By the early 1990s, Gunnarsson thought that it was safe to start a new life, especially since people angry over Palme's assassination were continually threatening to kill him over the still unsolved crime, and he moved to North Carolina in the States. While living in Salisbury, Viktor ultimately made the acquaintance of Kay and Jason Weden who were living chaotic lives of drugs and loose behavior, though she finally became engaged to a local police officer, Lamont C. Underwood, around Thanksgiving in 1992. She later admitted to having dated, and having had sex with another man, Johnny Denton, at the same time. Once Underwood learned of the affair, the engagement was called off, though it resumed at the New Year, only to be finally ended in June 1993.

By this time, the Agency was becoming most concerned about matters because Ames's spying was finally unraveling, and it was most concerned it could lead to Gunnarsson, especially what Felipe Vidal aka Charles Morgan told him as he tried to recruit assassins of the statsminister eight years earlier.
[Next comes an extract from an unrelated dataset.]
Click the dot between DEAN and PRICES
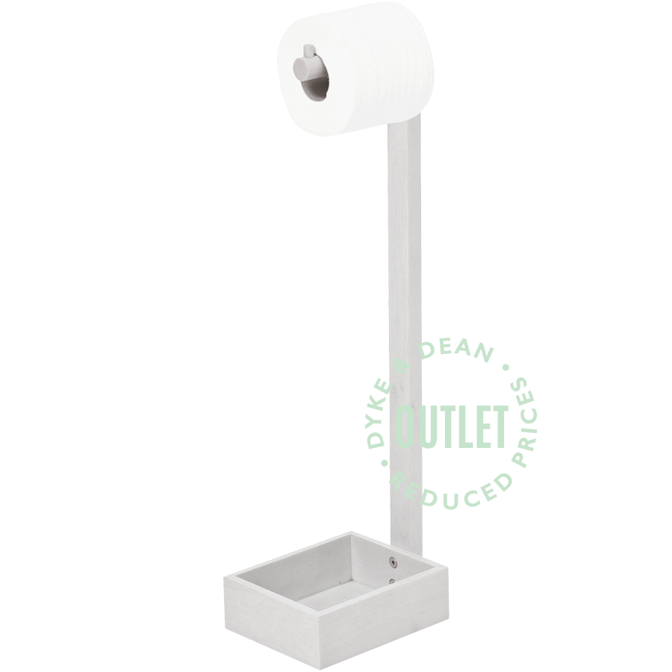point(507,368)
While Gunnarsson did not shoot Palme, he might well have known who did, particularly after Oliver North, the operation's key player, paid Major Walker in April 1986 $100,000 for some unspecified operation. (For more on this, see the article about him in the archive.) This was after the hunt for Palme's killer had turned into a complete fiasco, and the assassin had clearly gotten away with it.
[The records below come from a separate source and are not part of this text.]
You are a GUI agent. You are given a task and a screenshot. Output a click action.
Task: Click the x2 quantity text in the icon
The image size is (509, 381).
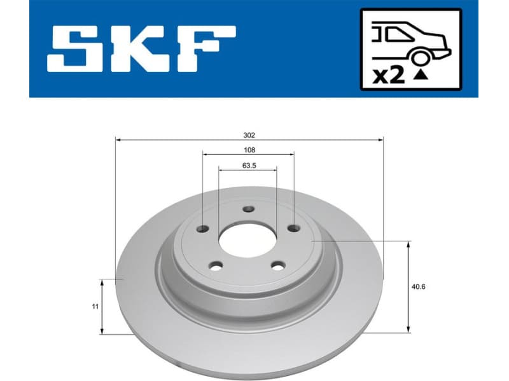[388, 76]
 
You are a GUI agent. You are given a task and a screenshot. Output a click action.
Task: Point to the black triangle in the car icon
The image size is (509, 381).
[421, 75]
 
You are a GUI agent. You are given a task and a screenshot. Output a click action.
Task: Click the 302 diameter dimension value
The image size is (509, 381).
[249, 135]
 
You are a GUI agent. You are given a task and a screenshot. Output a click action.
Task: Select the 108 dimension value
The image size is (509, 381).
[249, 150]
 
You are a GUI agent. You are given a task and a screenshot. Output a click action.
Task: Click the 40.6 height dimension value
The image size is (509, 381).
[418, 286]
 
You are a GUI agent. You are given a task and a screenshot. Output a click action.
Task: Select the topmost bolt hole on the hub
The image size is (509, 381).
[249, 210]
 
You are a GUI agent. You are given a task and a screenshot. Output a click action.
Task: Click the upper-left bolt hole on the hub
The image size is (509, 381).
[203, 229]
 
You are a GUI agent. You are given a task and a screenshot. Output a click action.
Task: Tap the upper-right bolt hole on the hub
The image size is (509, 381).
[293, 229]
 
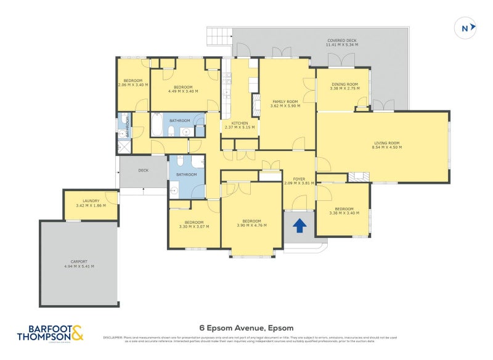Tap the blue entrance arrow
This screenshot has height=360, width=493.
(x=299, y=226)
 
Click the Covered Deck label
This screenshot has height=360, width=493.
(x=341, y=43)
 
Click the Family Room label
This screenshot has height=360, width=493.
(x=285, y=104)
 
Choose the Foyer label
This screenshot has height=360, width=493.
(x=299, y=181)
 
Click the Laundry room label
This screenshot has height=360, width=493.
(x=91, y=203)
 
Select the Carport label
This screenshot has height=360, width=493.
(x=79, y=263)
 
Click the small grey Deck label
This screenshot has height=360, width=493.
(x=143, y=171)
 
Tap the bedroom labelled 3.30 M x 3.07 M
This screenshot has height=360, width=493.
(x=194, y=224)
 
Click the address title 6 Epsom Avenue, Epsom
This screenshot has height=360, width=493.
(x=246, y=327)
By now, the Bureau was conducting a full scale surveillance of Ames, following him wherever he went, going through his trash with a fine-tooth comb, and bugging what he said in his house or over the phone. The crucial give-aways as to his guilt were discovered by a colleague who was able to see the memory of what was in his laptop computer, the note he sent to his handler about arranging a meeting in Bogota, and conversations he had had with his wife Rosario about the trip and despositing the money he had obtained from it. For Langley, the most disturbing find was a note that Ames had written a year before but was only now discovered, indicating that his efforts were well known by Soviet counterintelligence, the MBRF - what implied that he knew how all the double agent operations in the USSR at the time of the Stockholm shooting had been stymied.
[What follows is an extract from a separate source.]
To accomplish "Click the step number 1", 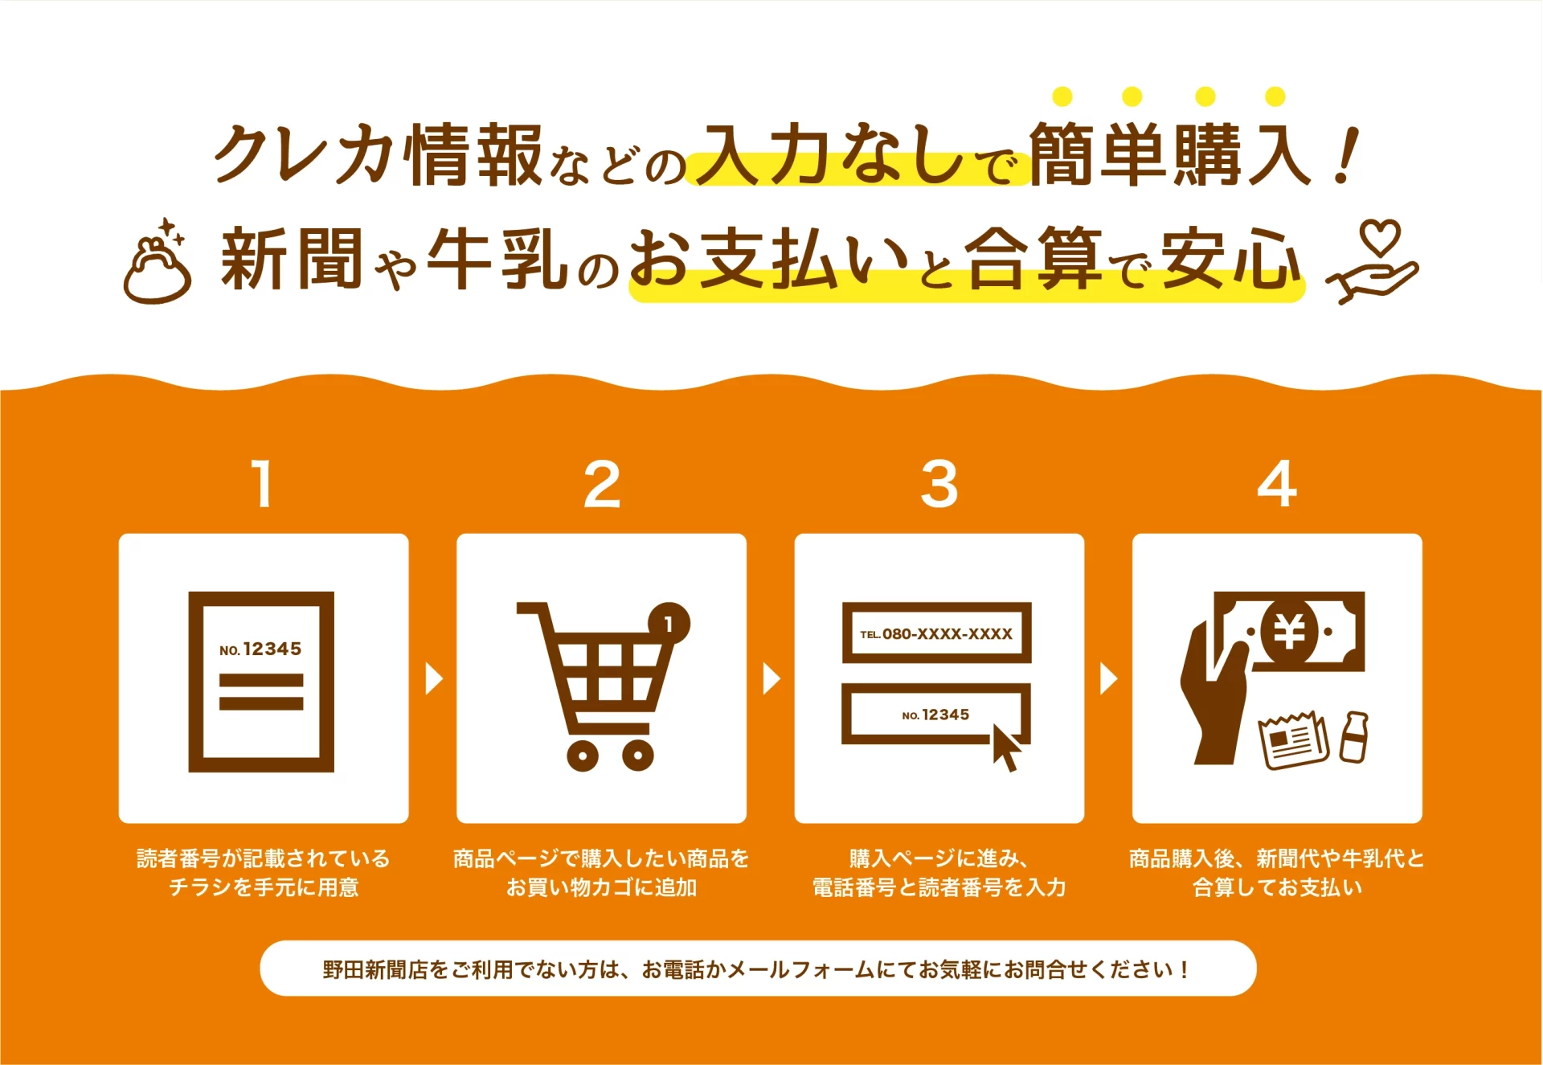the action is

To limit any unnecessary fallout from the Ames' arrest, the Agency decided to do away with Gunnarsson - what Underwood had now set himself up as the fallguy for by having a confrontation with Kay Weden while she was having dinner with David Summer on November 12, 1993. While Underwood claims it was about problems he was having with her son Jason owing him money, and stealing things from his apartment, Weden and Summer later claimed that he threatened to kill Summer. Three weeks later, after Gunnarsson, Weden and her mother had dinner in a local restaurant, Gunnarsson disappeared, only to be found early in January naked, and quite dead outside Boone, shot through the forehead and the neck.

For the next several years, the state of North Carolina went through the greatest claims, contortions and cover ups apparently to convict Underwood of Gunnarsson's murder - essentially using 17 strands of hair from Gunnarsson for DNA evidence, and found allegedly on a mat in one of Underwood's cars to send him to prison for life for killing a man he never even met. (For details, readers should consult Underwood's web site.) The state of North Carolina, it seems, would like everyone to believe that Underwood was capable of killing anyone who had anything to do with Weden, even her mother, Mrs. Miller, except Kay herself.

The murder of Gunnarsson and the railroading of Underwood had the desired effect on the problems Ames was causing the Agency. His prosecution and imprisonment did not even lead to the discovery of Hanssen, much less who really killed Gunnarsson and why.